The Text-similarity implemented in cloud- platform requires a dynamic algorithm for task scheduling to process STS-Semantic textual similarity application. This would minimizes the makesspan time, by increasing the cloud-resources utilisation and satisfying the parameters usage [29].Such resource allocation-model for application processing is accomplished through PSO-Particle Swarm Optimization algorithm defines as PSO-COGENT, for optimizing the cost of execution and computational time of text similarity detection [15, 16]. The Scheduling algorithm ought to optimizes the performance of parameters indicators such as makespan time, energy-consumption, resource utilisation, reliability etc. [17], In another platform as in fog-computing ,utilised for real-time application processing neared to data-sources and enhance the scalability, latency work and aids in resisting the congestion of data load [18].

2.1 Research gaps

The STS-Semantic Text-similarity is also utilised in clinical domain handling the clinical records, such that method utilised for eliminating the redundant data to improvise the clinical decision-making process.

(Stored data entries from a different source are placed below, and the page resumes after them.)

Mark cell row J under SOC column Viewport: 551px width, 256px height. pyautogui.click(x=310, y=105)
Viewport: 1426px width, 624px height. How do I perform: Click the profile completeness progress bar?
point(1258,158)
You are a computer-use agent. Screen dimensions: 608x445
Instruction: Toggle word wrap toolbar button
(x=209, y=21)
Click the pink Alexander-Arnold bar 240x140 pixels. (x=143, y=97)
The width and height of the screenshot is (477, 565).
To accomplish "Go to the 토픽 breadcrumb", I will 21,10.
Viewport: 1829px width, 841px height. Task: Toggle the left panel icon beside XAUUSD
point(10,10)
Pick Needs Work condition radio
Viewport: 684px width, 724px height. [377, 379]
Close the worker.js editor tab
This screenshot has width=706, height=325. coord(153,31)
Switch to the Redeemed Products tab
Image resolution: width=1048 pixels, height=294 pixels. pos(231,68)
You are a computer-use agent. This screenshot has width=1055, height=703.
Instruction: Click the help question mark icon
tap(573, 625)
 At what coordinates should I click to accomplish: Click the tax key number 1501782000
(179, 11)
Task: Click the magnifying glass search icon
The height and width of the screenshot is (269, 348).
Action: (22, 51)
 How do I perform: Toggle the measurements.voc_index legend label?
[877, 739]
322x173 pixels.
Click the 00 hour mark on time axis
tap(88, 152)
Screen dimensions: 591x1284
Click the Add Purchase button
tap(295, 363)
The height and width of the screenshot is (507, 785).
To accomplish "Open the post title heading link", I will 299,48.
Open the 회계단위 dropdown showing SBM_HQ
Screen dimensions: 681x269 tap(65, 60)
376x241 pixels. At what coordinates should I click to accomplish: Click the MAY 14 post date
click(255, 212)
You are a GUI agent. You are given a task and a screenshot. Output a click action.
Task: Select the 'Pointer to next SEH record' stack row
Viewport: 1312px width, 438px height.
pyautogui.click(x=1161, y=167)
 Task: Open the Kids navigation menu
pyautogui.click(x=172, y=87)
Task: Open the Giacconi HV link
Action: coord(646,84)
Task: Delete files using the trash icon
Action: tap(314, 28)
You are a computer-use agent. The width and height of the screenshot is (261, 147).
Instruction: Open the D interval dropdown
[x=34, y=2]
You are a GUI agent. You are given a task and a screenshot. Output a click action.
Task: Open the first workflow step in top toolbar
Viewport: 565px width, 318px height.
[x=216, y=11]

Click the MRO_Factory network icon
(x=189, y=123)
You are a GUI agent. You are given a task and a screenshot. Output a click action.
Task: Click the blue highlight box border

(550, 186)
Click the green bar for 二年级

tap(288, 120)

However, the size of those clinical semantic-text similarity resources handled by those STS is relatively small, since the data were developed though clinical-notes obtained from single institutional data [40]. The annotation schema uses conventional guidelines of STS, having limited clinical properties. Another limitation is that the dataset used were manually annotated by clinical experts. In some cases, SemEval STS shared tasks are employed through crowd-sourcing on Amazon Mechanical-Turk that is not suitable for such sensitive patient dataset. The extracted features of input text data were subjected to plagiarism that leads to further complexity in some cases. In case of unrealistic plagiarism data-set, PAN corpus has its own drawbacks, such that it brings out larger plagiarism cases. The evaluation outcomes were performed on PAN-Plagiarism [37]. In such cases, the test-beds requirements ought to be emphasized, with more manual and realistic plagiarism cases. BERT Network involved in feature extraction process undergoes major limitation, is that it does not consist of any independent computation of sentence embeddings. The scenario makes the model a difficult task to derive out the Sentence-embedding obtained from BERT model. The researchers ought to pass out single-sentences by using BERT framework, to derive fixed-size embedded vector through averaging the values of outputs [12]. The approach also addresses out the long-term dependency issues and data losses that impacts the existing research models specifically if the size of input data is higher. Since the model in such research, requires more training time and more trained data, out of the baselines [32].

3 Proposed framework

The proposed-framework is employed for efficient identification of Semantic text-similarity by using Weighted Fine-tuned BERT model with Deep Siamese Bi-LSTM model. The Data is obtained from Quora dataset, consisting of various question-pairs sentences. The sentences from this question pairs were taken as the input data and it is loaded. In pre-processing phases, the questions sentences were reduced by removing of Non-ASCII characters, punctuations, and special characters by using python.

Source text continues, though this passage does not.